Un proche d’Adams affirme que les coups du maire sont une stratégie prudente pour éviter le pire de ce que Trump menace de faire. La théorie est qu’au lieu de contrarier Trump, comme l’a fait de Blasio, et de provoquer des tentatives de punition présidentielle, Adams peut jouer un rôle gentil et peut-être modérer le comportement de Trump. Flatter l’ego de Trump peut en effet parfois s’avérer efficace. Et sa rhétorique a parfois été plus dure que ses actes. Pourtant, les partisans de la ligne dure en matière d'immigration comme Homan et Stephen Miller il est peu probable qu'ils se laissent facilement distraire. Et une dynamique juridico-politique distincte et tendue alimente le scepticisme quant à la véritable motivation de l’approche apparemment discrète d’Adams à l’égard de Trump. Adams fait l’objet d’une inculpation fédérale pour complot de corruption, fraude et dons illégaux lors de campagnes électorales, et son procès est prévu en avril 2025 – en même temps, il tente de se présenter à la réélection. Trump pourrait être d'une grande aide pour résoudre les problèmes juridiques du maire, qu'il s'appuie sur le nouveau procureur chargé de l'affaire pour qu'il abandonne les accusations ou qu'il finisse par gracier Adams, si le maire – qui a plaidé non coupable – était reconnu coupable.

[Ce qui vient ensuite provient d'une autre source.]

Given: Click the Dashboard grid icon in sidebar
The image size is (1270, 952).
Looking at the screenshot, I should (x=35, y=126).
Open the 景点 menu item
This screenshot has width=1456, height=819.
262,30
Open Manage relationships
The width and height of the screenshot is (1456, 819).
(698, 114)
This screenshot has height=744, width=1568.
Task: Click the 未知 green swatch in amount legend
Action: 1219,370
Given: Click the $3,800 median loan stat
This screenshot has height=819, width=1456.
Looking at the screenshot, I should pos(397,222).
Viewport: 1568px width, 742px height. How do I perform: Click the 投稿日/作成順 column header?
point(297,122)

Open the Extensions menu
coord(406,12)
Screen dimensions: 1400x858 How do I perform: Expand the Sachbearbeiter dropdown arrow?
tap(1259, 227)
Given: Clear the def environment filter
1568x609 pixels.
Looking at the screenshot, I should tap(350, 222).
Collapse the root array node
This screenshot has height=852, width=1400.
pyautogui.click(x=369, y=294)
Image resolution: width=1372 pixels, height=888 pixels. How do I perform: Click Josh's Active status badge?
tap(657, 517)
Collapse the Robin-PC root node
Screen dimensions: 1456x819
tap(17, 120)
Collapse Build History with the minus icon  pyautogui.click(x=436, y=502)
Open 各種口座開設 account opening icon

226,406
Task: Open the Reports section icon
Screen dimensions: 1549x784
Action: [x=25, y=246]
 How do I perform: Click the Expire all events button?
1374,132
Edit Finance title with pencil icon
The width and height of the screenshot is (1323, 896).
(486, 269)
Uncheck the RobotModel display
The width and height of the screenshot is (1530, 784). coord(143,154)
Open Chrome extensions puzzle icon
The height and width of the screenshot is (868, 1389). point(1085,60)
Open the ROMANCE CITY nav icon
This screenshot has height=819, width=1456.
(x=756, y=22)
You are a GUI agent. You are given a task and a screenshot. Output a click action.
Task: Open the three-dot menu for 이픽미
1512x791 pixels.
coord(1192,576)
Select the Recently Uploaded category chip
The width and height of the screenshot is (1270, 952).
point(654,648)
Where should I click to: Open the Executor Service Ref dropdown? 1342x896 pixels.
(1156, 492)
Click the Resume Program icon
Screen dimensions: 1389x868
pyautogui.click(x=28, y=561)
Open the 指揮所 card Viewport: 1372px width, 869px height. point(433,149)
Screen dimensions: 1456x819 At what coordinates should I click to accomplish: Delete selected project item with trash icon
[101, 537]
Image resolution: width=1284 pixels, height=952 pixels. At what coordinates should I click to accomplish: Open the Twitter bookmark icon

Adams a rejeté à plusieurs reprises la suggestion selon laquelle sa prise de décision en tant que maire serait influencée par ses démêlés juridiques. « La priorité numéro un du maire est de se battre pour New York », déclare Fabien Lévy, le maire adjoint des communications d'Adams. Pourtant, d’autres branches du gouvernement municipal n’attendent pas de voir si le maire tiendra tête au président l’année prochaine. Brad Lander, le contrôleur de la ville et rival démocrate d'Adams dans la course à la mairie de 2025, a récemment convoqué une réunion de représentants du monde des affaires, des religieux, de la communauté et du gouvernement pour discuter de la meilleure manière pour la ville de se préparer à une deuxième administration Trump. «Je suis heureux de voir le travail que font les agences municipales pour se préparer», déclare Lander. « Mais il y aura très probablement des moments critiques où le maire ayant le soutien de ces agences – ou nous rejoignant sur la ligne entre un abri et un raid de l’ICE – sera important. Aller à un combat à l'UFC et côtoyer Trump n'était pas une stratégie pour protéger les familles d'immigrés. Je l’ai lu comme un effort du maire pour se protéger.